Materials and methods
The materials for the study were soils sampled from the Carbon Action
experiment (Mattila et al., 2022) intensive observation set (Mattila,
2020), where 20 farms test carbon sequestration (cover crops, compost,
grazing practices, intercrop leys and subsoiling). The experiment
started in 2019 and the samples were collected in July 2021. Each farm
had a split field, where one side had carbon farming practices
implemented and the other was held as a continued-normal-practice
control. The samples were collected from 3 GPS located points on each
field from a 10 m radius from the center of the point with a 16 mm soil
corer from a depth of 0-17 cm. Each field had 30 cores collected, which
were pooled, dried at room temperature (fan assisted) and gently sieved
through a 5 mm sieve. As the soil sieving and milling can influence the
results, all soil sample processing was done following established
guidelines (Franzluebbers and Haney, 2018). (Due to an unfortunate
laboratory accident, 5 samples were lost during processing, resulting in
an overall sample amount of n=35.) The sampled soils covered a large
range of soil texture and organic matter: the median clay content was
35% (4-63%) and the OM 6.8 % (2.6-15.5%). The farming systems
covered annual cropping, grass in rotation and perennial pastures.

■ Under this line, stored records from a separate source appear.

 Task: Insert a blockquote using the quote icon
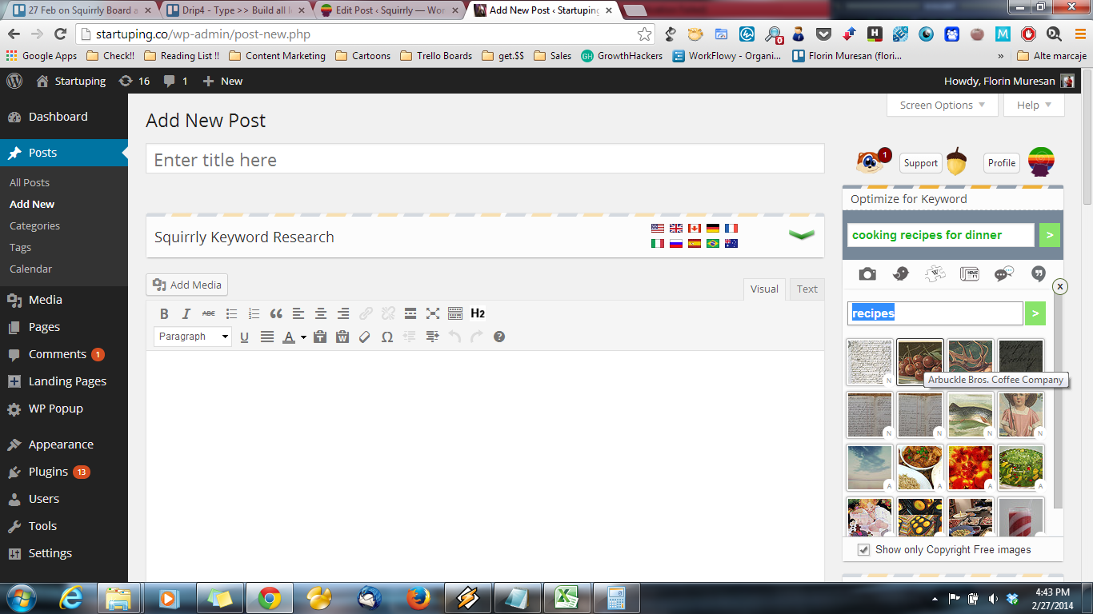coord(276,313)
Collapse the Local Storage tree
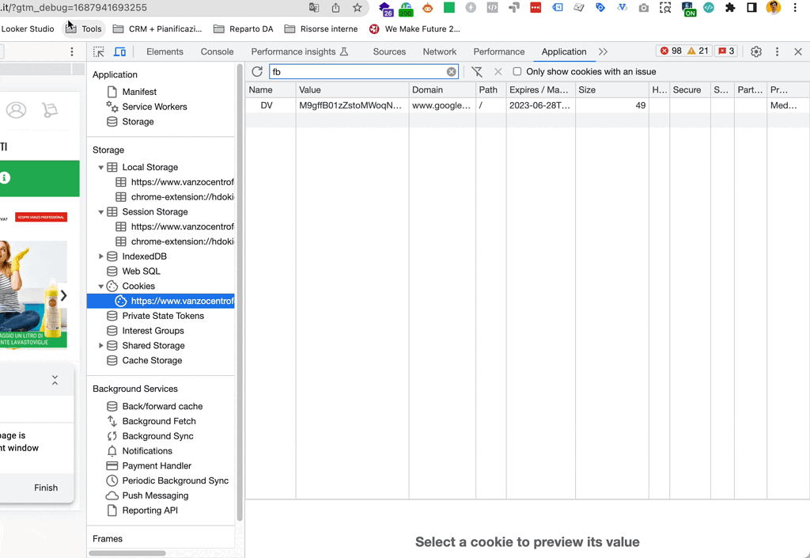810x558 pixels. click(101, 168)
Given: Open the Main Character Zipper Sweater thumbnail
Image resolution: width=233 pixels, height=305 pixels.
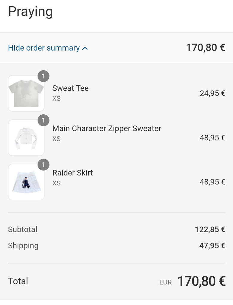Looking at the screenshot, I should pos(26,138).
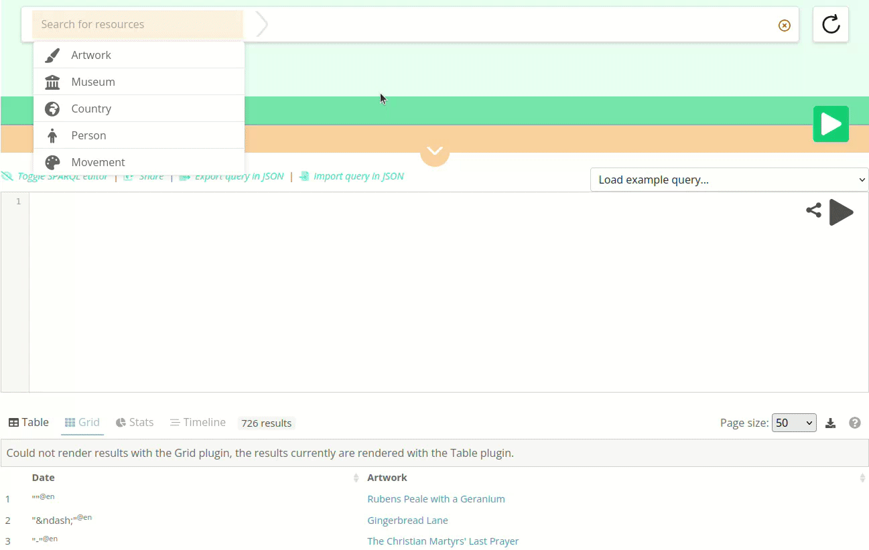Download results using the download icon
Viewport: 869px width, 550px height.
[x=830, y=423]
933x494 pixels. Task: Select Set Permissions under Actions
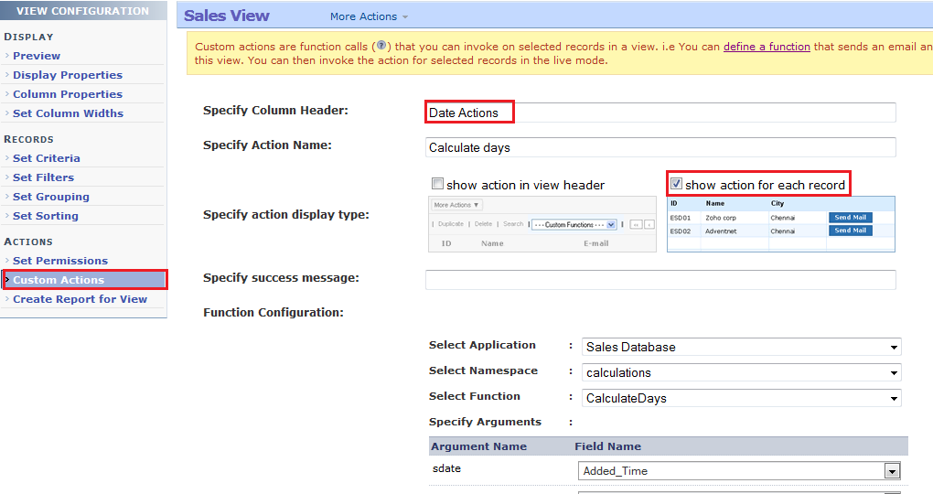[59, 261]
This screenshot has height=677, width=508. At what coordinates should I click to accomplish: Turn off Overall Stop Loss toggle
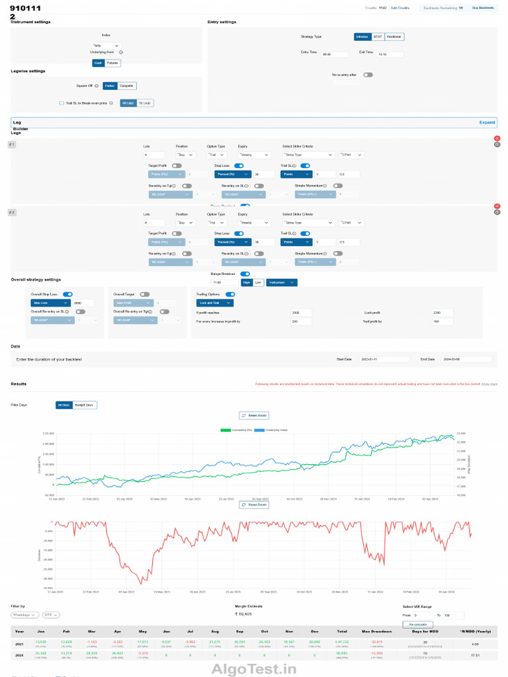click(x=68, y=294)
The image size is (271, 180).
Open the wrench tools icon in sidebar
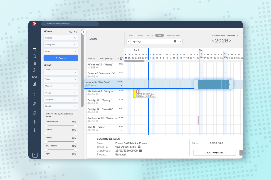(x=34, y=104)
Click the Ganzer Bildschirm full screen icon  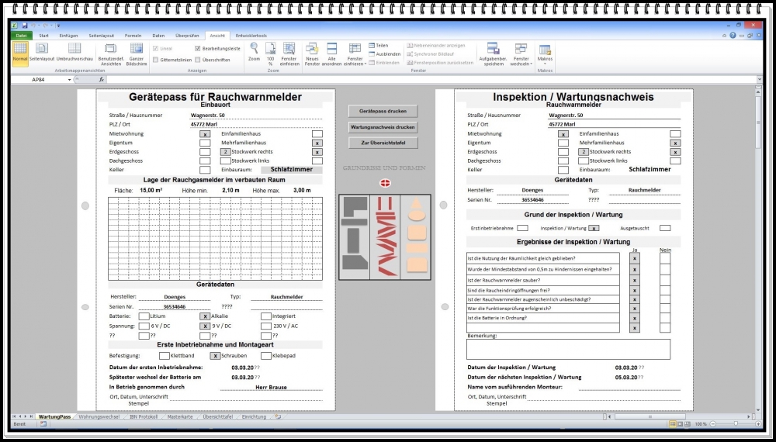click(137, 51)
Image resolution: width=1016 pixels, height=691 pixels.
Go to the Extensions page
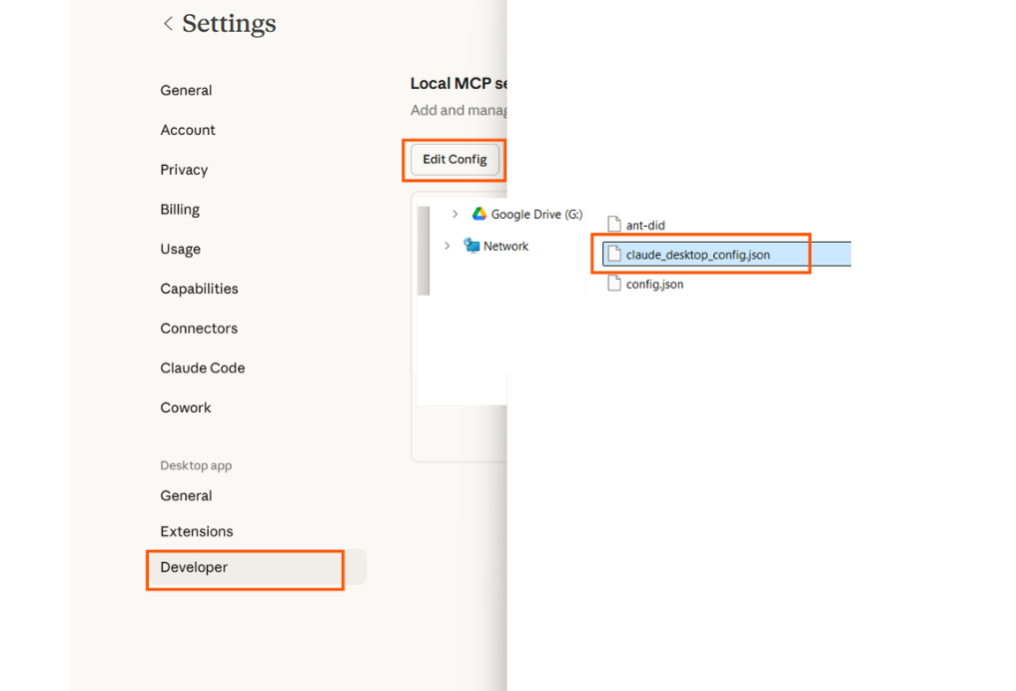point(197,531)
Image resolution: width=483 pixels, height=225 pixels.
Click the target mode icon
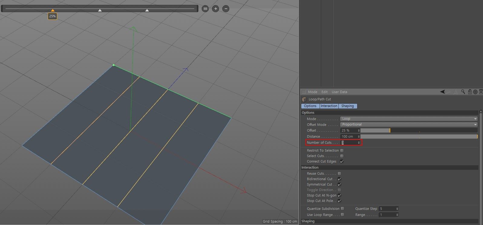pos(475,92)
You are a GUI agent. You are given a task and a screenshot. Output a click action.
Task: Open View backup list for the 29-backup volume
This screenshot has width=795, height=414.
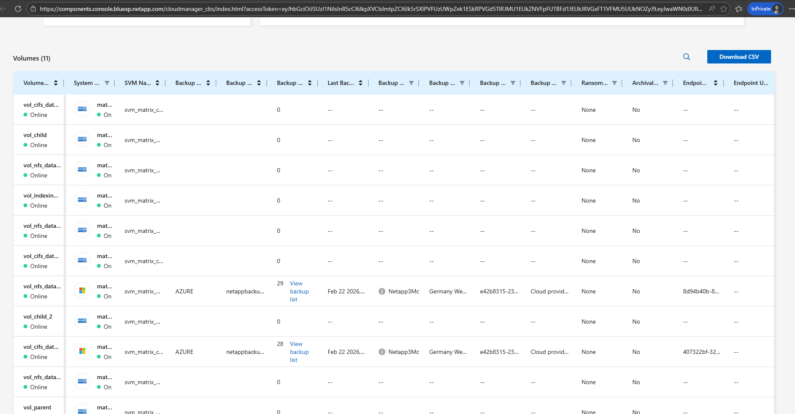point(299,291)
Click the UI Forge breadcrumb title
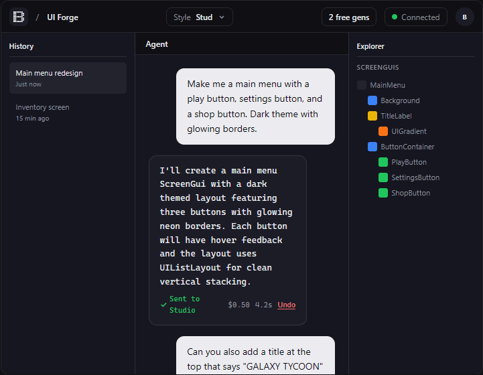 coord(62,17)
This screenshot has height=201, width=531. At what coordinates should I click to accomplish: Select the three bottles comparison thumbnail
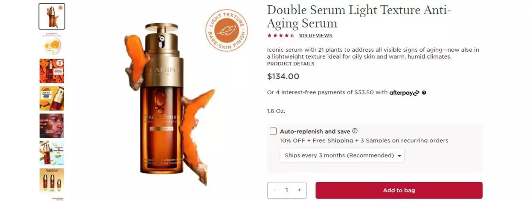[x=52, y=180]
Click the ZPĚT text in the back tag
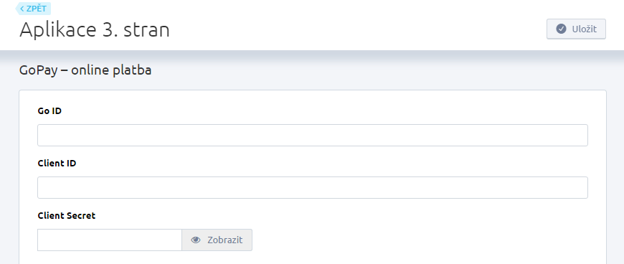Viewport: 624px width, 264px height. 36,9
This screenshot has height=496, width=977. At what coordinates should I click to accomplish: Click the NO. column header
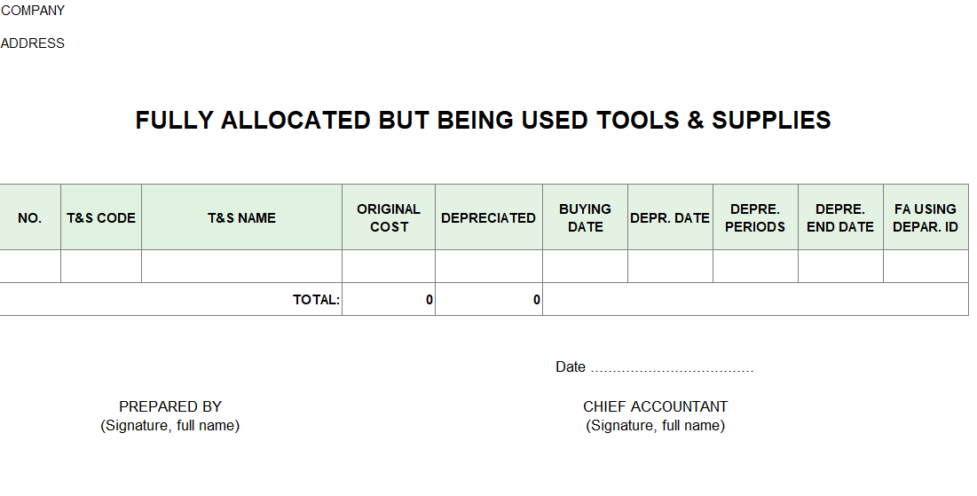tap(29, 217)
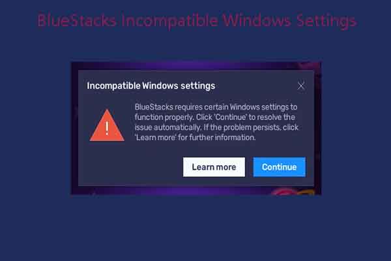This screenshot has width=391, height=261.
Task: Click the purple banner strip above the dialog
Action: pyautogui.click(x=196, y=66)
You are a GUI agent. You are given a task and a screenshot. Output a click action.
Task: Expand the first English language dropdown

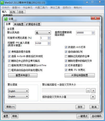(x=18, y=91)
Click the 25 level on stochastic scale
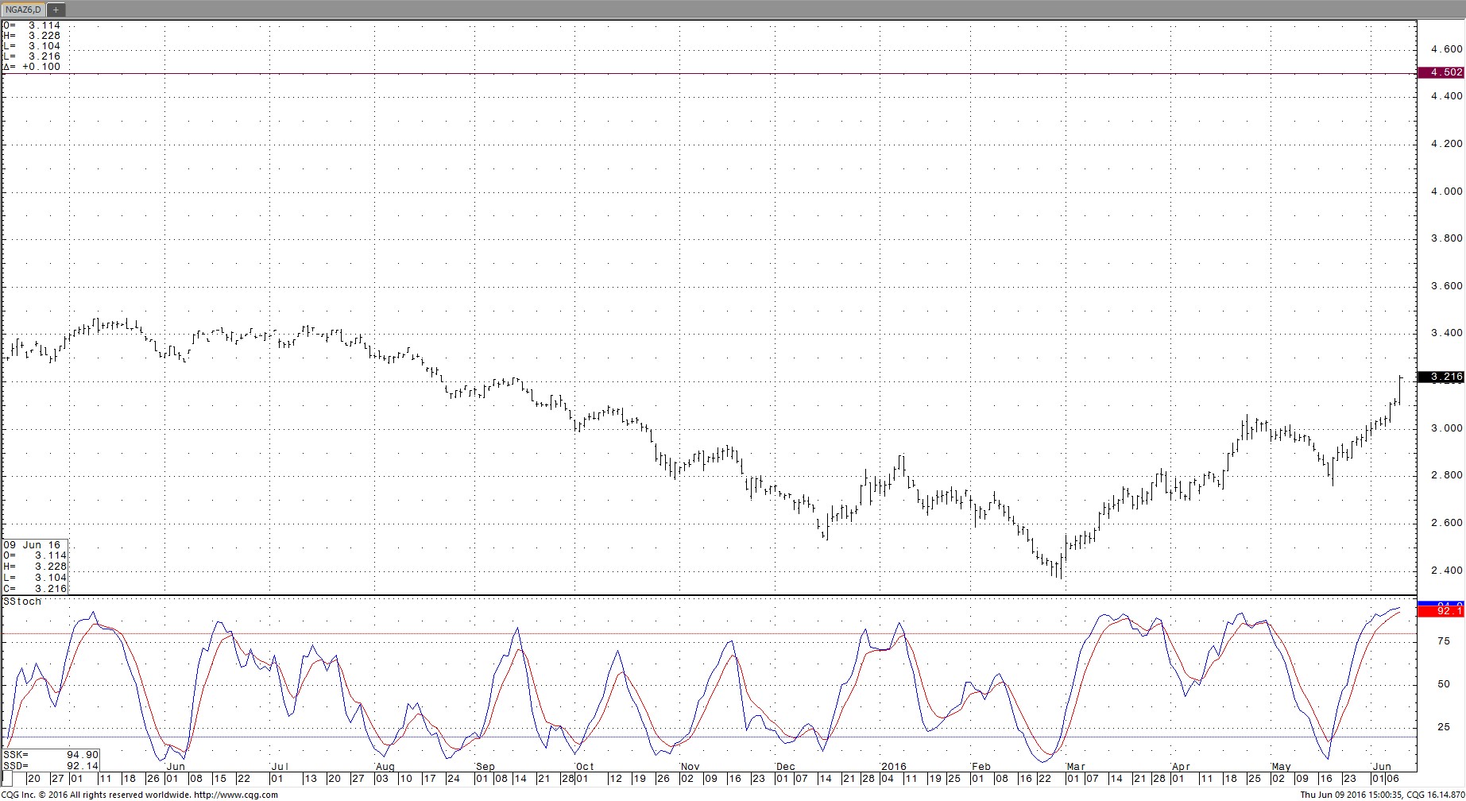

For CO2 burst analysis, the dry samples were rewetted to
approximately 50 % pore space (i.e. 30 ml of soil and 9 ml of water;
Woodsend lab manual). The sample was placed in a 475 ml container and
sealed with a CO2 measurement cap fitted with a
datalogger (Woodsend IRTH). The CO2 concentration was
measured for 24 h and the increase in CO2 level over
time was converted to mg CO2-C/kg3soil by multiplying with container air space, dividing by sample mass
and converting to mass units using the ideal gas law.
For the redox analysis, soils were also rewetted to 50% pore space
(Husson et al., 2016). The Redox was measured with an Extech RE300
Exstik Platinum oxidation-reduction-potential sensor (platinum
electrode, silver/chloride reference electrode). The flat end ORP sensor
was pressed to the moist soil sample and allowed to stabilize 1-3
minutes, until the ORP reading changed only slowly. Three repeated
measurements were made of the same sample and the average value was
used. The sample pH was measured with a Horiba LAqua Twin pH meter,
using 1:1 ratio of distilled water:soil. The ORP reading was converted
to Eh (mV) by adding the reference electrode voltage (200 mV) and pH
corrected to a relative hydrogen score by the equation
rH2 = Eh/30 + 2 pH. For interpretation, the readings
were compared to suggested norms for ”healthy” soils (Husson, 2013).
For additional interpretation, the soil samples were classified
according to organic matter content, soil clay content, soil structure
(VESS (Ball and Munkholm, 2015)) and type of crop (perennial, annual).
These were collected and published as ongoing monitoring in the Carbon
Action experiment (Mattila and Girz, 2021).
The statistical analysis was done in R programming language (R Core
team, 2022). Correlations between measured variables were calculated
with Pearson’s correlation. Significance between the differences in two
groups was tested with Mann-Whitney U-test (Wilcoxon). The effect size
of carbon farming practices was tested by fitting a linear model to the
data, using each farm as a blocking factor.